Friday, April 8, 2011

What is the Legacy of Margaret Sanger?

With the topic of abortion being discussed on the airwaves so much lately, I thought it might be a good time to devote a blog entry or two to the issue.  When you hear people  making statements along the lines of "abortion on demand is a right of all women" or the particularly bewildering whine of "keep your laws off my body," * we're hearing echoes of Margaret Sanger's voice, but who was she?  
Much controversy surrounds Sanger, the founder of today’s Planned Parenthood.  Born into a large family in 1883, she devoted her life to a variety of causes, but birth control was consistently at the top of her list.  It is the relationship and motivation between her causes which appears to be one of the keys in understanding this figure.  For example, she was a strong proponent of eugenics and appears to have been racist in regards to those of African heritage.  She wrote derisively about the poor and those of African heritage in works such as the Pivot of Civilization.  H. G. Wells penned the following within the introduction to this chilling book. “We want fewer and better children who can be reared up to their full possibilities in unencumbered homes, and we cannot make the social life and the world-peace we are determined to make, with the ill-bred, ill-trained swarms of inferior citizens that you inflict upon us.”   
What is Sanger’s continuing legacy?  As Pope John Paul II characterized this general movement towards moral entropy in 1995, it has become a “culture of death”. The culture of death represents a formidable obstacle to be overcome if Christians are to be successful in curtailing the moral and demographic injury inflicted through abortion on demand.  The Christian should peacefully do what is within his power to make individuals aware of alternatives to and the finality of abortion—finality everywhere, that is, but within the grieving mother’s own heart and mind over the coming years.  The enduring legacy of Margaret Sanger is seen in the fact that (at last check) a quarter of all pregnancies in the United States today ends in abortion.  This means that our nation loses 1.31 million unborn persons with each passing year.  

The Lambeth Conference of the Anglican Church in 1930 reversed itself and approved the first uses of contraception for its members.  Other Protestant denominations quickly jumped on this bandwagon.  Less than a quarter century later, the field of eugenics was reaching its height of popularity.  Catholic writers such as G.K. Chesterton warned that this was a dangerous road to travel down, but many began to believe that it was society’s right and duty to improve upon God’s creation.  A number of state laws were passed, for example, which required sterilization of those persons who were deemed inferior to the rest of society, “for the greater good”.  This desire to exercise increased direction and control upon procreation soon led to even more effective birth control methods such as the pill, which was introduced in the United States in 1965.  A year later, abortion, something abhorred by the Church since the First Century, began to be seen as yet another birth control alternative.
Believers are warned in Leviticus 18:21,"Do not give any of your children to be sacrificed to Molek, for you must not profane the name of your God.
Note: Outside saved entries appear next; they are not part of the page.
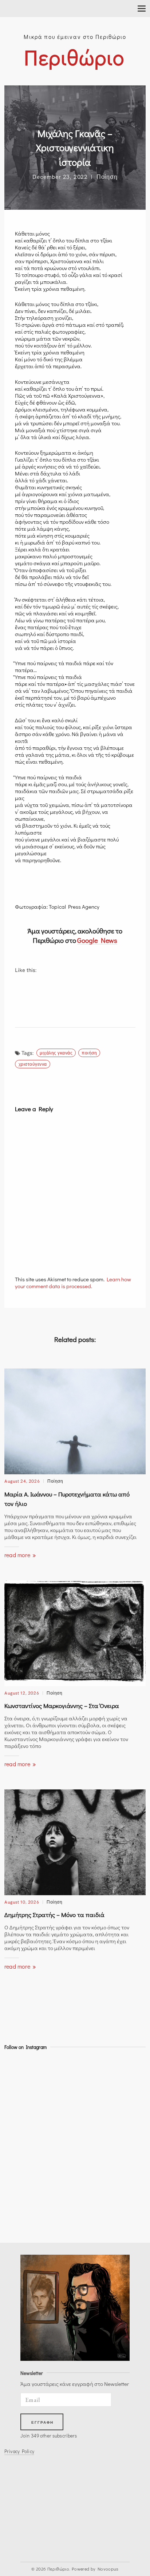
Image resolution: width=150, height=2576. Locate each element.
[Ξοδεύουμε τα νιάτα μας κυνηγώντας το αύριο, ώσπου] (22, 2135)
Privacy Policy (19, 2451)
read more (18, 1555)
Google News (97, 940)
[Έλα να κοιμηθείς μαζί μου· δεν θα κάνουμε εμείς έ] (22, 2176)
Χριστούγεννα (33, 1064)
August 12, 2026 (21, 1692)
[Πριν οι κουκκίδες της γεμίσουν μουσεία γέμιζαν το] (22, 2155)
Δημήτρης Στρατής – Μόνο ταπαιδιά (54, 1914)
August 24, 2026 (22, 1481)
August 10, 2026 (21, 1901)
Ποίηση (107, 176)
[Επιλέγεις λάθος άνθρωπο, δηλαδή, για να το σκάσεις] (22, 2114)
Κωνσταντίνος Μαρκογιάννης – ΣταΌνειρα (61, 1705)
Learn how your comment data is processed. (73, 1282)
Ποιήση (89, 1052)
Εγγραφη (42, 2422)
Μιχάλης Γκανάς (56, 1052)
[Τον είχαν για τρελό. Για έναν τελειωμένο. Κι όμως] (22, 2217)
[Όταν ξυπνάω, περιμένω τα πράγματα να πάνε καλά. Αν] (22, 2196)
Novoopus (108, 2569)
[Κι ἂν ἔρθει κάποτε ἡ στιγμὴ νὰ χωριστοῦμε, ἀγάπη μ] (22, 2073)
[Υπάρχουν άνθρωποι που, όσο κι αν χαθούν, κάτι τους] (22, 2093)
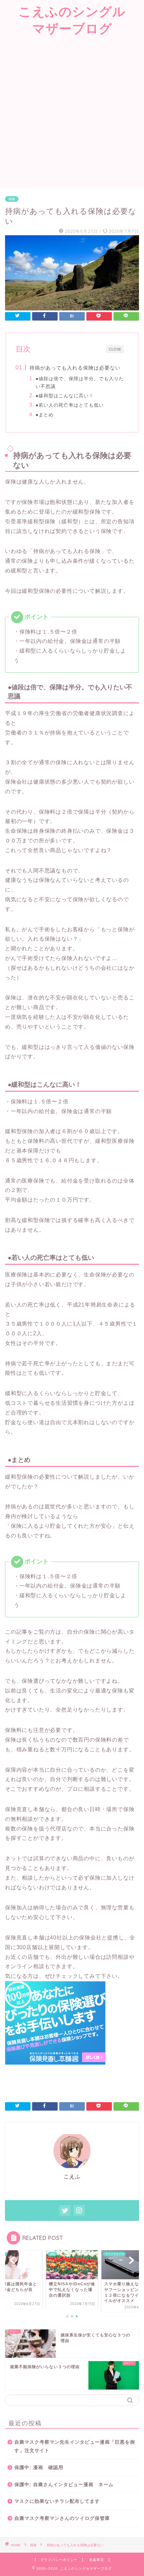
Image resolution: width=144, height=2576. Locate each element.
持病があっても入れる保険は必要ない (75, 368)
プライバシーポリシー (59, 2560)
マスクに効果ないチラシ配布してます (57, 2501)
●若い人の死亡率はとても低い (69, 405)
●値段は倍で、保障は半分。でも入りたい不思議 (79, 382)
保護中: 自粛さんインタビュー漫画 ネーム (64, 2484)
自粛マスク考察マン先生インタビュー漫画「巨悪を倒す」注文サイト (74, 2446)
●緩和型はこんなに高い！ (64, 395)
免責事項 (96, 2560)
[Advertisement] (72, 112)
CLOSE (115, 349)
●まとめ (44, 414)
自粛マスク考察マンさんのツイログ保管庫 (62, 2518)
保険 (11, 199)
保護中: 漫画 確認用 (38, 2467)
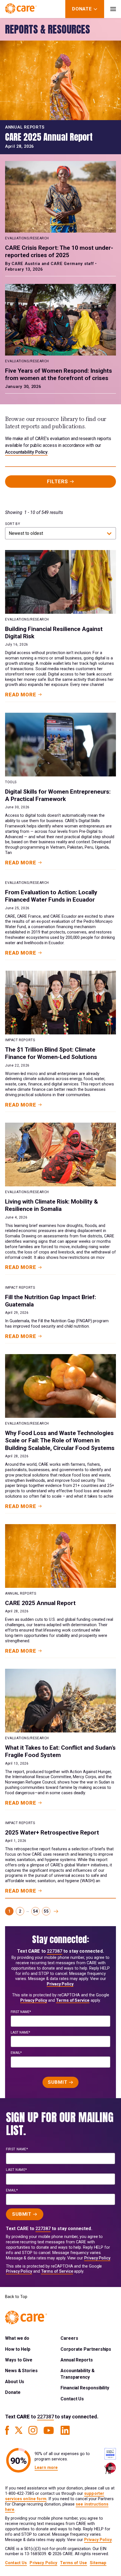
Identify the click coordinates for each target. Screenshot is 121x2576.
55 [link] (46, 1911)
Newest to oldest (26, 533)
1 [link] (9, 1911)
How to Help (17, 2349)
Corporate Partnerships (85, 2349)
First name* (21, 2012)
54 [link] (35, 1911)
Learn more (46, 2467)
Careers (69, 2338)
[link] (56, 1911)
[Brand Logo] (21, 9)
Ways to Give (18, 2360)
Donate (13, 2392)
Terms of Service (72, 2000)
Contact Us (72, 2398)
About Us (14, 2381)
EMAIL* (16, 2053)
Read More (20, 694)
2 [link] (20, 1911)
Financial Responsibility (84, 2387)
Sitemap (98, 2562)
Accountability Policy (26, 452)
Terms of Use (73, 2562)
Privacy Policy (60, 1984)
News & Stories (21, 2370)
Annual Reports (76, 2360)
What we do (17, 2338)
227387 (54, 1951)
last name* (20, 2032)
I am the LORD."  As G.K. Chesterton wrote in The Everlasting Man, the devouring diety called Moloch might have never existed, but "his meal was not a myth."  The reader is reminded of God's love and intimate knowledge of the unborn child in passages such as Jeremiah 1:5 and Psalm 139:15-16.  Both the Christian and the Jew have the duty to present an opposite force for good and life in the world.  Because, as Saint Augustine wrote in Confessions, God “is life itself, immutable.” 
* As beings in possession of physical natures, this particular line of reasonsing would be amusing--except for the lack of critical thinking it betrays.  All laws concern our behavior, and all behavior is externalized through our physical form--e.g. thoughts lead to actions.  Does the speaker perhaps wish only our thoughts be subject to law?  




The above photo was taken at Roche Harbor, San Juan Island, WA.